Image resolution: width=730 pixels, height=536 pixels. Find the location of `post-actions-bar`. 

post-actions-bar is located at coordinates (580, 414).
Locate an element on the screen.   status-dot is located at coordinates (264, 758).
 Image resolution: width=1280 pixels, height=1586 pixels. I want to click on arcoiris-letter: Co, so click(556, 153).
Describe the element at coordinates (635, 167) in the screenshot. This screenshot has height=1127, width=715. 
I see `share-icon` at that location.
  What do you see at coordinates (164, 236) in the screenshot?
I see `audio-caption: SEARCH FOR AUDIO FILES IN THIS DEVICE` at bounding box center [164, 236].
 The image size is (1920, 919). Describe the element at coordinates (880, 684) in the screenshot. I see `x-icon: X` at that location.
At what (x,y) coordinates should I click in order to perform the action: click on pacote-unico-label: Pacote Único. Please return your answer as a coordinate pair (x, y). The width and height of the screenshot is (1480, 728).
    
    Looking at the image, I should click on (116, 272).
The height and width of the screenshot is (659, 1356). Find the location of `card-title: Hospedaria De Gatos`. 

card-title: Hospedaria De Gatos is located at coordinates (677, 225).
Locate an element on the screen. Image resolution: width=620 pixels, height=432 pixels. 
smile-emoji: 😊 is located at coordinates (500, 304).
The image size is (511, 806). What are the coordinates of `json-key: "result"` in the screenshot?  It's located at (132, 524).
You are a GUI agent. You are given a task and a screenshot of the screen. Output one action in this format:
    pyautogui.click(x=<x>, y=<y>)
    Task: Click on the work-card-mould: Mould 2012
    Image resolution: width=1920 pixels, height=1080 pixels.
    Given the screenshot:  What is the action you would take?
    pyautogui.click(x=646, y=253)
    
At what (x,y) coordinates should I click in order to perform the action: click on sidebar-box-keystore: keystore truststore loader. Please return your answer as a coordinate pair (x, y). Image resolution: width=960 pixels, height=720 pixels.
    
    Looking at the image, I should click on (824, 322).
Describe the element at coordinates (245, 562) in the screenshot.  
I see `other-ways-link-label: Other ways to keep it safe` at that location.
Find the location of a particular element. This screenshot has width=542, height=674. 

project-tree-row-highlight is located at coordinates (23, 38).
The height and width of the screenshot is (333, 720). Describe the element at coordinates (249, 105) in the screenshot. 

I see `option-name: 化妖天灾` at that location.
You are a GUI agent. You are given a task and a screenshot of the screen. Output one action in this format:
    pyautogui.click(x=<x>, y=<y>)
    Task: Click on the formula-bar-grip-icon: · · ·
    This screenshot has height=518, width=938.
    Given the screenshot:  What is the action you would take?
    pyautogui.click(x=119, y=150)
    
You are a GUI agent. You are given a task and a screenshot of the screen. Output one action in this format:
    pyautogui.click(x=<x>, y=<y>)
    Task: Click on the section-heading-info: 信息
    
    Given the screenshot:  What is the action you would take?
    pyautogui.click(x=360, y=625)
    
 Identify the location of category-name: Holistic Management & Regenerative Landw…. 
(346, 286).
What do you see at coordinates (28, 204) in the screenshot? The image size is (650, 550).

* **EXERCISE GOAL**: Reproduce all of the data above word for word, keeping every line in its original order.

* **TASK SOLUTION**:
Image resolution: width=730 pixels, height=536 pixels. Find the location of `post-actions-bar`. 

post-actions-bar is located at coordinates (580, 414).
Locate an element on the screen.   status-dot is located at coordinates (264, 758).
 Image resolution: width=1280 pixels, height=1586 pixels. I want to click on arcoiris-letter: Co, so click(556, 153).
Describe the element at coordinates (635, 167) in the screenshot. This screenshot has height=1127, width=715. 
I see `share-icon` at that location.
  What do you see at coordinates (164, 236) in the screenshot?
I see `audio-caption: SEARCH FOR AUDIO FILES IN THIS DEVICE` at bounding box center [164, 236].
 The image size is (1920, 919). Describe the element at coordinates (880, 684) in the screenshot. I see `x-icon: X` at that location.
At what (x,y) coordinates should I click in order to perform the action: click on pacote-unico-label: Pacote Único. Please return your answer as a coordinate pair (x, y). The width and height of the screenshot is (1480, 728).
    
    Looking at the image, I should click on (116, 272).
The height and width of the screenshot is (659, 1356). Find the location of `card-title: Hospedaria De Gatos`. 

card-title: Hospedaria De Gatos is located at coordinates (677, 225).
Locate an element on the screen. Image resolution: width=620 pixels, height=432 pixels. 
smile-emoji: 😊 is located at coordinates (500, 304).
The image size is (511, 806). What are the coordinates of `json-key: "result"` in the screenshot?  It's located at (132, 524).
You are a GUI agent. You are given a task and a screenshot of the screen. Output one action in this format:
    pyautogui.click(x=<x>, y=<y>)
    Task: Click on the work-card-mould: Mould 2012
    Image resolution: width=1920 pixels, height=1080 pixels.
    Given the screenshot:  What is the action you would take?
    pyautogui.click(x=646, y=253)
    
At what (x,y) coordinates should I click in order to perform the action: click on sidebar-box-keystore: keystore truststore loader. Please return your answer as a coordinate pair (x, y). Image resolution: width=960 pixels, height=720 pixels.
    
    Looking at the image, I should click on (824, 322).
Describe the element at coordinates (245, 562) in the screenshot.  
I see `other-ways-link-label: Other ways to keep it safe` at that location.
Find the location of a particular element. This screenshot has width=542, height=674. 

project-tree-row-highlight is located at coordinates (23, 38).
The height and width of the screenshot is (333, 720). Describe the element at coordinates (249, 105) in the screenshot. 

I see `option-name: 化妖天灾` at that location.
You are a GUI agent. You are given a task and a screenshot of the screen. Output one action in this format:
    pyautogui.click(x=<x>, y=<y>)
    Task: Click on the formula-bar-grip-icon: · · ·
    This screenshot has height=518, width=938.
    Given the screenshot:  What is the action you would take?
    pyautogui.click(x=119, y=150)
    
You are a GUI agent. You are given a task and a screenshot of the screen. Output one action in this format:
    pyautogui.click(x=<x>, y=<y>)
    Task: Click on the section-heading-info: 信息
    
    Given the screenshot:  What is the action you would take?
    pyautogui.click(x=360, y=625)
    
 Identify the location of category-name: Holistic Management & Regenerative Landw…. 
(346, 286).
What do you see at coordinates (28, 204) in the screenshot? The image size is (650, 550).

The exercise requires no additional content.